**Exercise objective**
Return every line of the data below word for word, leaving out the pictures.

**Data for the task**
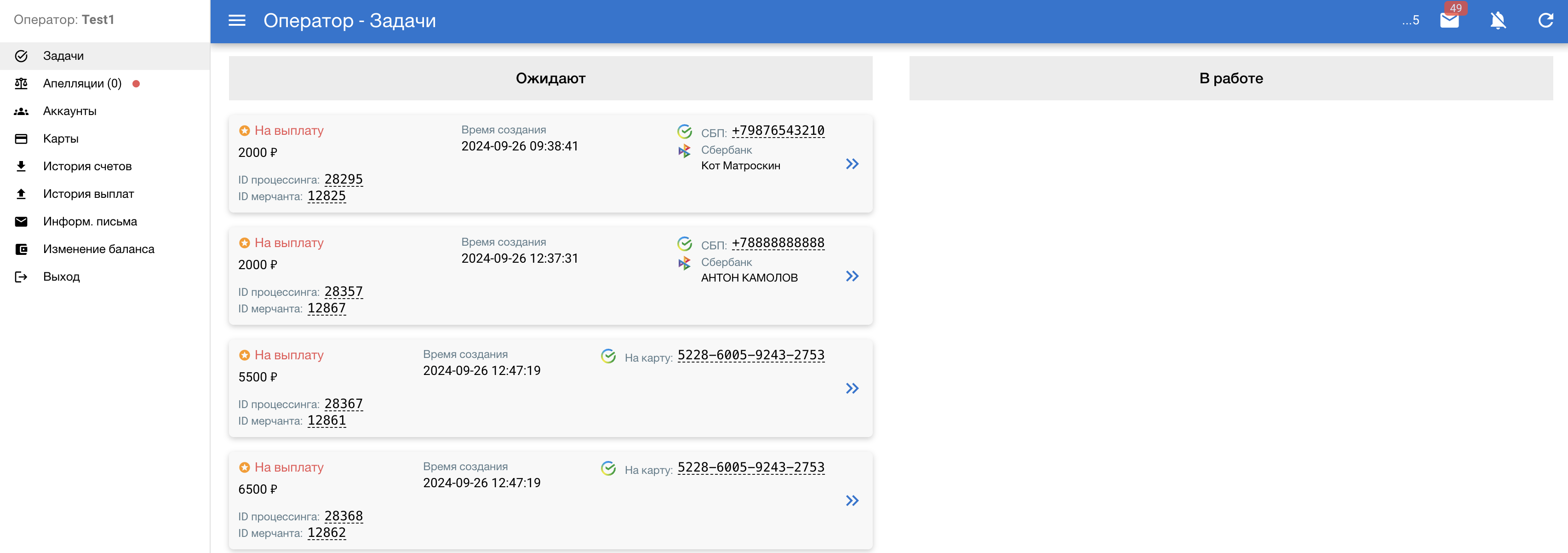Image resolution: width=1568 pixels, height=553 pixels.
Task: Expand the 5500 ₽ task arrow
Action: (852, 389)
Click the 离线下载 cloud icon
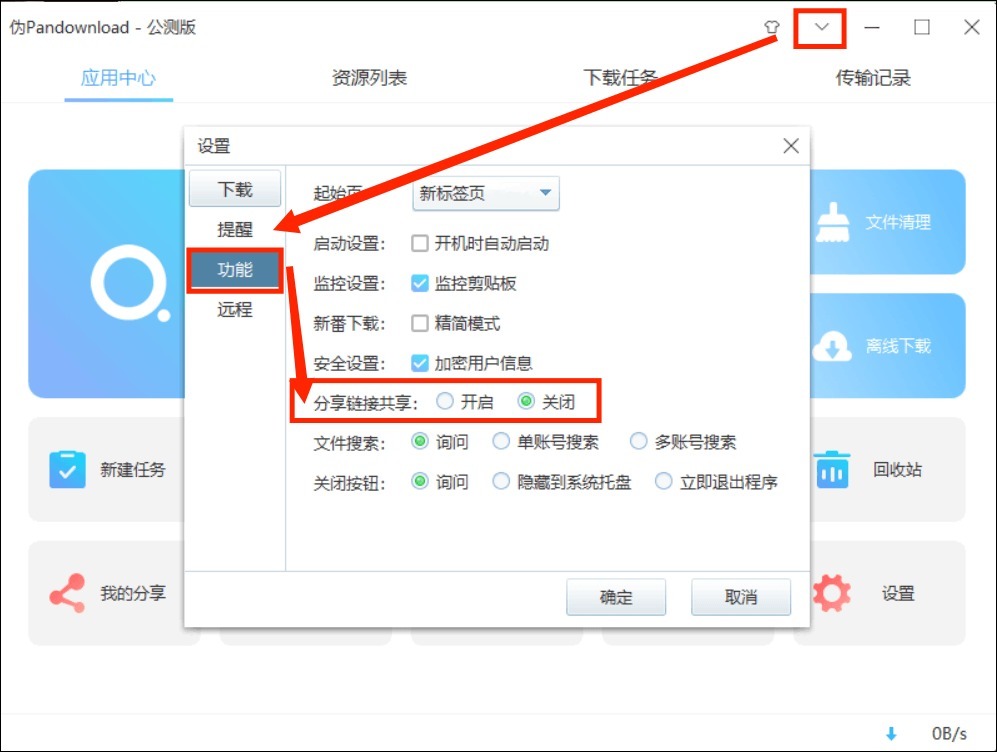Screen dimensions: 997x752 click(832, 346)
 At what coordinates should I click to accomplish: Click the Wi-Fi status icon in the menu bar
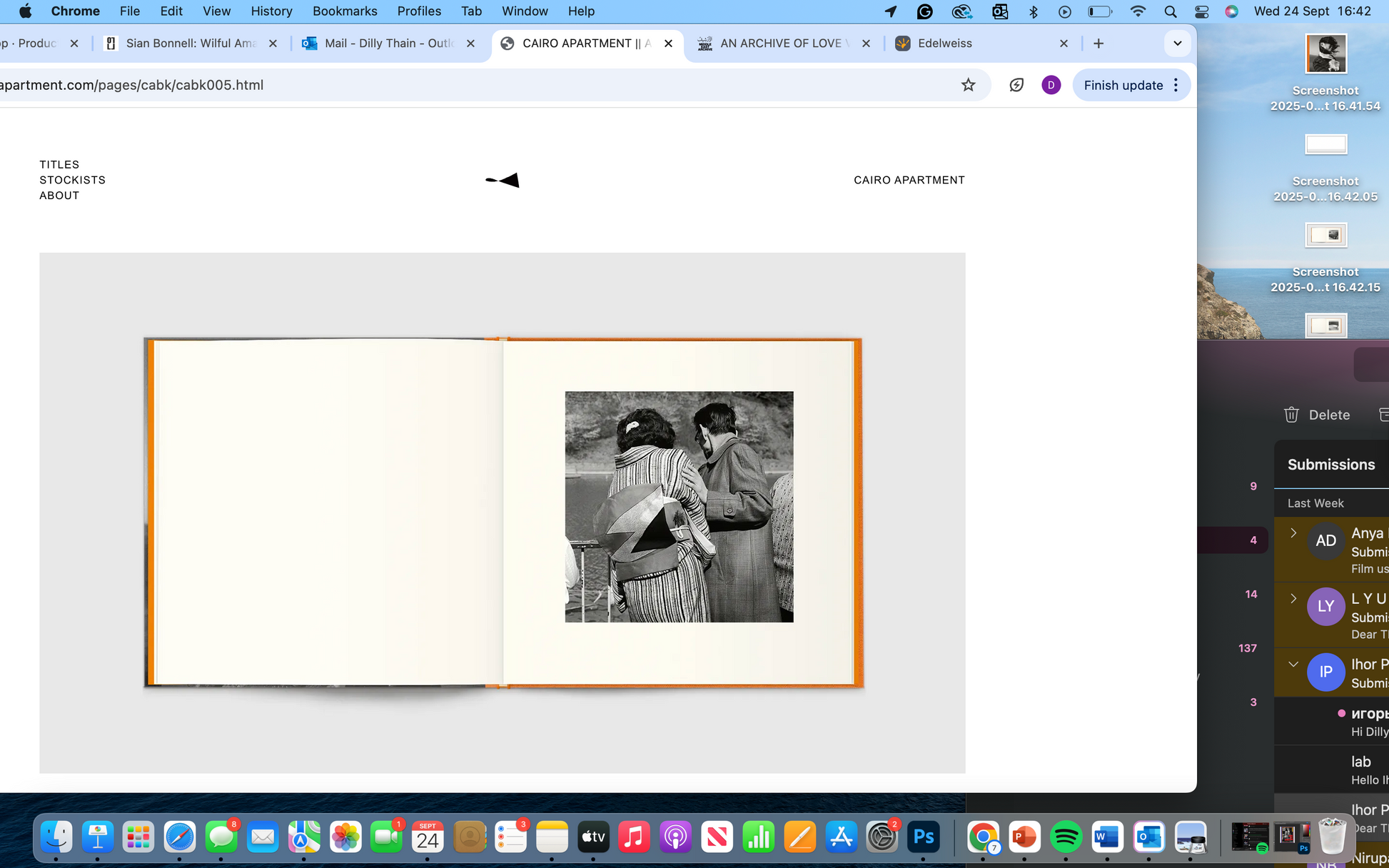[x=1138, y=11]
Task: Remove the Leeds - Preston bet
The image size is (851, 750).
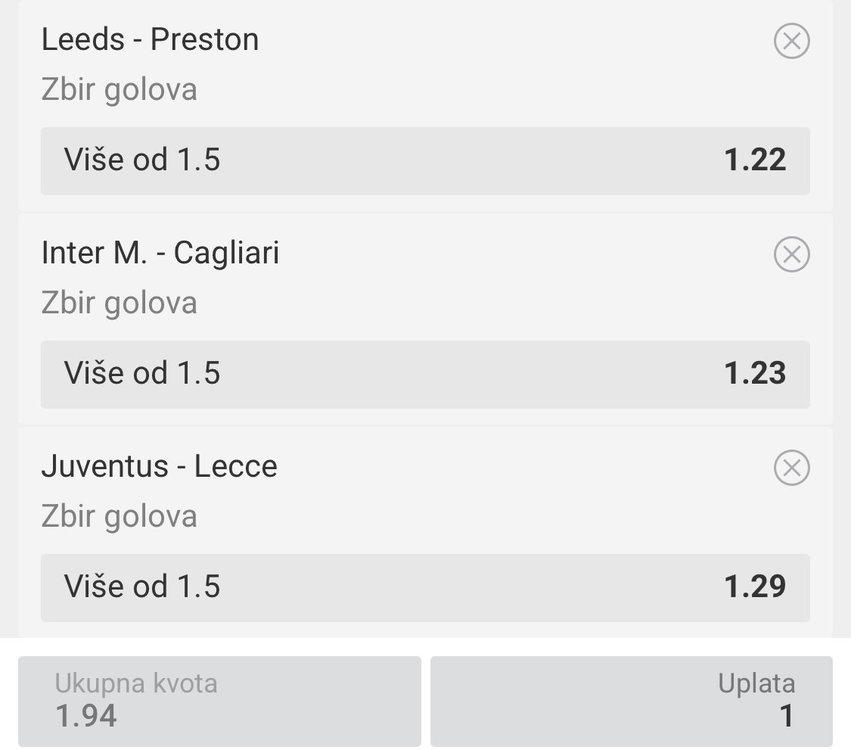Action: (791, 41)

**Exercise output**
Image resolution: width=1568 pixels, height=553 pixels.
Task: Expand the 5500 ₽ task arrow
Action: (852, 389)
Click the 离线下载 cloud icon
Screen dimensions: 997x752 click(832, 346)
 At what coordinates should I click to accomplish: Click the Wi-Fi status icon in the menu bar
[x=1138, y=11]
Task: Remove the Leeds - Preston bet
The image size is (851, 750).
Action: (791, 41)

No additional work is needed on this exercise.